Returns the last and all the rest of the elements of the slice, or None if it is empty.

Examples

let x = &mut [0, 1, 2];

if let Some((last, elements)) = x.split_last_mut() {
    *last = 3;
    elements[0] = 4;
    elements[1] = 5;
}
assert_eq!(x, &[4, 5, 3]);

fn last(&self) -> Option<&T>

Returns the last element of the slice, or None if it is empty.

Examples

let v = [10, 40, 30];
assert_eq!(Some(&30), v.last());

let w: &[i32] = &[];
assert_eq!(None, w.last());

fn last_mut(&mut self) -> Option<&mut T>

Returns a mutable pointer to the last item in the slice.

Examples

let x = &mut [0, 1, 2];

if let Some(last) = x.last_mut() {
    *last = 10;
}
assert_eq!(x, &[0, 1, 10]);

fn get<I>(&self, index: I) -> Option<&I::Output> where
    I: SliceIndex<[T]>, 

Returns a reference to an element or subslice depending on the type of index.

• If given a position, returns a reference to the element at that position or None if out of bounds.
• If given a range, returns the subslice corresponding to that range, or None if out of bounds.

_Material shown_.
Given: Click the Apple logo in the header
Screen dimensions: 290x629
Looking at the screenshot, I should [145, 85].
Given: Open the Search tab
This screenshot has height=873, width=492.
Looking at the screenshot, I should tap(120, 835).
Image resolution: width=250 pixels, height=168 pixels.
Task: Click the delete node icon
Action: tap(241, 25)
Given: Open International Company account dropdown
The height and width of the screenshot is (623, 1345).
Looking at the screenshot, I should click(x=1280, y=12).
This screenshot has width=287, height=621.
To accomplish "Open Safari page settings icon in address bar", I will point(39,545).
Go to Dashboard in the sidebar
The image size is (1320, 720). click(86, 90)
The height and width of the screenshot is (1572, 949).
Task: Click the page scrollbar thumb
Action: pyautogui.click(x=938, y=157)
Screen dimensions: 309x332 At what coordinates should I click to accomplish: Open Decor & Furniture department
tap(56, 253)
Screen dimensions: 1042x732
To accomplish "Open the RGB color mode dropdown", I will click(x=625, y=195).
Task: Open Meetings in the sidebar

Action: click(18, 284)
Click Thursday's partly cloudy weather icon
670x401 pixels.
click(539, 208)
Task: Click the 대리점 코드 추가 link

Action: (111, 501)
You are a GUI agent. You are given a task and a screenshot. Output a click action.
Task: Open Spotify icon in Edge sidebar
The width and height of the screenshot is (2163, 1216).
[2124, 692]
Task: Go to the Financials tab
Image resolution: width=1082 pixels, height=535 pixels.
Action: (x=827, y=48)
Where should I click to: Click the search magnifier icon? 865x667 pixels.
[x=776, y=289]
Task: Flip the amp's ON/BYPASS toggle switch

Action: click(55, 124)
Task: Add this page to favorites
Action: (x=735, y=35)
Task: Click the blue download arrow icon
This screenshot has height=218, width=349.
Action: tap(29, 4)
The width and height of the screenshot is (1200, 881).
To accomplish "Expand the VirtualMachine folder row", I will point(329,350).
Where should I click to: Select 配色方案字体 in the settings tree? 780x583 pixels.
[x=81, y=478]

_The request_.
Answer these questions from the slice documentation.
(a) What does `last` return when the slice is empty?
(b) In the `last_mut` example, what value is written to the last item?
(c) What does `get` return when it is given a range?
Use only the slice documentation, not the listing.

_Completed task_.
(a) None.
(b) 10.
(c) The subslice corresponding to that range, or None if out of bounds.